Caden: You’ve got a very wise partner. I absolutely love your comments about time. At England Logistics, we talk all the time about the importance of priorities, and that value is so not restricted to our professional life. We need to always be prioritizing.
Final question here. What has been your most memorable experience from volunteering? Tell me about an experience that stuck with you.
Elias: I can reflect back on a time when we were able to deliver some food boxes around the holidays. We always try to sign up for one that’s in November or December. Though there’s always a need, it seems like there is an even greater need during that time.
I recall one experience where we were running behind. Service is rarely convenient, and I had to drive home, pick up the family, then drive back to Salt Lake. The weather wasn’t ideal either: It was so snowy. It would have been so easy to call if off and say, “I can’t do it this time. I’ve got too many things going on.” But we stuck with it. We persevered and because of the weather, we were given an additional name.

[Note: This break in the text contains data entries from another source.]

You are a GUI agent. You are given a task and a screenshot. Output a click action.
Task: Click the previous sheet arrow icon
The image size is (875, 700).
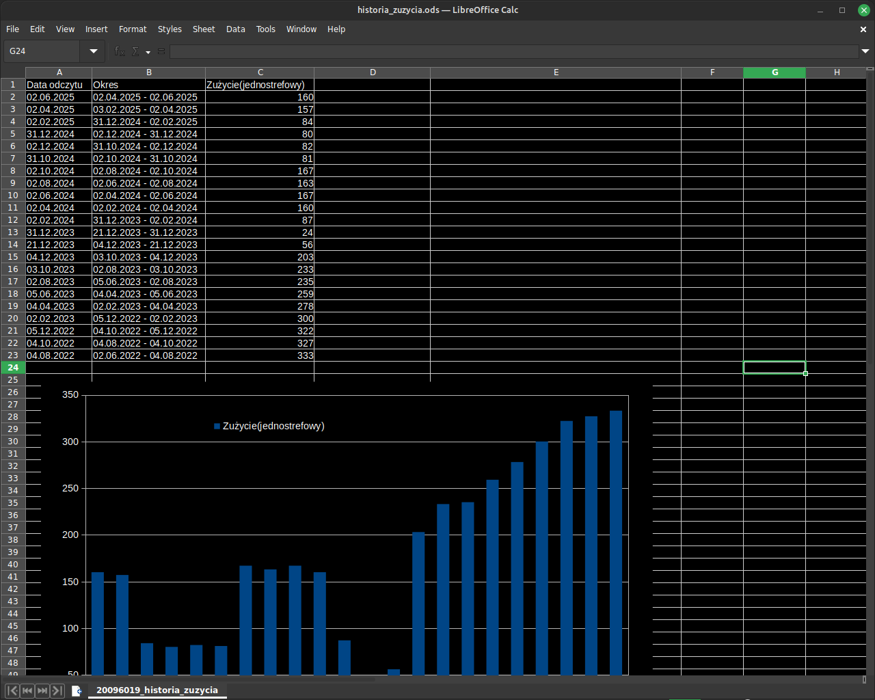26,690
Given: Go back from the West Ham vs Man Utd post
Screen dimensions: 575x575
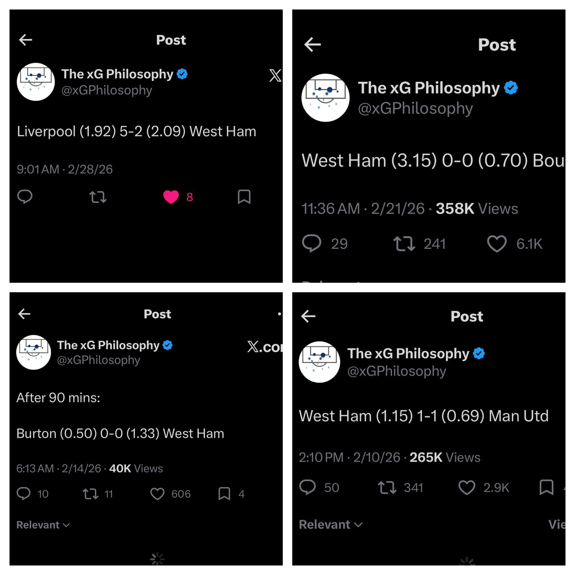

I know that, particularly that night, we were able to make a difference with some individuals that would have had much less to eat, and I was grateful for the opportunity. Despite the snow, despite us being late, and despite us not being in a convenient situation, we were able to still go to these people’s homes.
I like to have each of my kids carrying some items. We come, and there’s 6, 7, 8 of us, and they’re knocking at the door just so excited to see them. I think that oftentimes takes them by surprise and it brightens their day.
Caden: That’s wonderful. There’s a correlation between how memorable the event is and the difficulty, but often also the impact.